== Segment start ==

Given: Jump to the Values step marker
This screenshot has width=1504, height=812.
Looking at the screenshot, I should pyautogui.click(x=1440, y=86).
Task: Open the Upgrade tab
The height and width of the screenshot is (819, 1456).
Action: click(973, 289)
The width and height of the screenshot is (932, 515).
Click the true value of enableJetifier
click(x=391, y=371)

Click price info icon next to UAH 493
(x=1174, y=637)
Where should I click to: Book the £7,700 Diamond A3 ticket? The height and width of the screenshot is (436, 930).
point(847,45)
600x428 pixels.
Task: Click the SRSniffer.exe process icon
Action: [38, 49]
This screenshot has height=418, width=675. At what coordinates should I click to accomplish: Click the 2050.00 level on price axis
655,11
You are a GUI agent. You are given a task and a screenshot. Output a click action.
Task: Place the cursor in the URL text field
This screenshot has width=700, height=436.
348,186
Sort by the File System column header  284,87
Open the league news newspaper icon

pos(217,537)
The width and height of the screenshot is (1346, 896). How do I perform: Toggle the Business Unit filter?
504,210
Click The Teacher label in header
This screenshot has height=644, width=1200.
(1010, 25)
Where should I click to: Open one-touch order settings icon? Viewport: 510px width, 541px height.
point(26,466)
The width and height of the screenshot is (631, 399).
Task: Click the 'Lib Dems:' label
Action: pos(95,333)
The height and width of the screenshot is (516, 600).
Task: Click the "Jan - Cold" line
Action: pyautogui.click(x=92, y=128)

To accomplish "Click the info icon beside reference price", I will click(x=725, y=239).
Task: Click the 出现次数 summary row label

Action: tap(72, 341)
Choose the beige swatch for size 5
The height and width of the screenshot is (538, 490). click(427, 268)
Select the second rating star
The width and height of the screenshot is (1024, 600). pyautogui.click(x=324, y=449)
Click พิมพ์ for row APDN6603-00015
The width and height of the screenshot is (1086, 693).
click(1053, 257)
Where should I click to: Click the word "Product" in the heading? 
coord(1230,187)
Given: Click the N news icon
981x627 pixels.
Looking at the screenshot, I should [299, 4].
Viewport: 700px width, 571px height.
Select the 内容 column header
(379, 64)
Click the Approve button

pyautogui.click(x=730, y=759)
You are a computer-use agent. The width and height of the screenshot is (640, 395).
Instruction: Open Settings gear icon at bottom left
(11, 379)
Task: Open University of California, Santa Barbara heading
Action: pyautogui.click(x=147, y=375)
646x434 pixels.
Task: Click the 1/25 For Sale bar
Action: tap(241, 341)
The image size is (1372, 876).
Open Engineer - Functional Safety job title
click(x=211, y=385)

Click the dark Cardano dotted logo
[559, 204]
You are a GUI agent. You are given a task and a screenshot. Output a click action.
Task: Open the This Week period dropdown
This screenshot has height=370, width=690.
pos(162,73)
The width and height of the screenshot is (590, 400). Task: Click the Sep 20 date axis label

== Segment end ==

* [HOW TO COMPLETE THIS TASK]: All entries above must be reproduced without a single change.

* [FINAL ANSWER]:
Given: Jump to the Values step marker
This screenshot has width=1504, height=812.
Looking at the screenshot, I should pyautogui.click(x=1440, y=86).
Task: Open the Upgrade tab
The height and width of the screenshot is (819, 1456).
Action: click(973, 289)
The width and height of the screenshot is (932, 515).
Click the true value of enableJetifier
click(x=391, y=371)

Click price info icon next to UAH 493
(x=1174, y=637)
Where should I click to: Book the £7,700 Diamond A3 ticket? The height and width of the screenshot is (436, 930).
point(847,45)
600x428 pixels.
Task: Click the SRSniffer.exe process icon
Action: [38, 49]
This screenshot has height=418, width=675. At what coordinates should I click to accomplish: Click the 2050.00 level on price axis
655,11
You are a GUI agent. You are given a task and a screenshot. Output a click action.
Task: Place the cursor in the URL text field
This screenshot has width=700, height=436.
348,186
Sort by the File System column header  284,87
Open the league news newspaper icon

pos(217,537)
The width and height of the screenshot is (1346, 896). How do I perform: Toggle the Business Unit filter?
504,210
Click The Teacher label in header
This screenshot has height=644, width=1200.
(1010, 25)
Where should I click to: Open one-touch order settings icon? Viewport: 510px width, 541px height.
point(26,466)
The width and height of the screenshot is (631, 399).
Task: Click the 'Lib Dems:' label
Action: pos(95,333)
The height and width of the screenshot is (516, 600).
Task: Click the "Jan - Cold" line
Action: pyautogui.click(x=92, y=128)

To accomplish "Click the info icon beside reference price", I will click(x=725, y=239).
Task: Click the 出现次数 summary row label

Action: tap(72, 341)
Choose the beige swatch for size 5
The height and width of the screenshot is (538, 490). click(427, 268)
Select the second rating star
The width and height of the screenshot is (1024, 600). pyautogui.click(x=324, y=449)
Click พิมพ์ for row APDN6603-00015
The width and height of the screenshot is (1086, 693).
click(1053, 257)
Where should I click to: Click the word "Product" in the heading? 
coord(1230,187)
Given: Click the N news icon
981x627 pixels.
Looking at the screenshot, I should [299, 4].
Viewport: 700px width, 571px height.
Select the 内容 column header
(379, 64)
Click the Approve button

pyautogui.click(x=730, y=759)
You are a computer-use agent. The width and height of the screenshot is (640, 395).
Instruction: Open Settings gear icon at bottom left
(11, 379)
Task: Open University of California, Santa Barbara heading
Action: pyautogui.click(x=147, y=375)
646x434 pixels.
Task: Click the 1/25 For Sale bar
Action: tap(241, 341)
The image size is (1372, 876).
Open Engineer - Functional Safety job title
click(x=211, y=385)

Click the dark Cardano dotted logo
[559, 204]
You are a GUI agent. You are given a task and a screenshot. Output a click action.
Task: Open the This Week period dropdown
This screenshot has height=370, width=690.
pos(162,73)
The width and height of the screenshot is (590, 400). Task: Click the Sep 20 date axis label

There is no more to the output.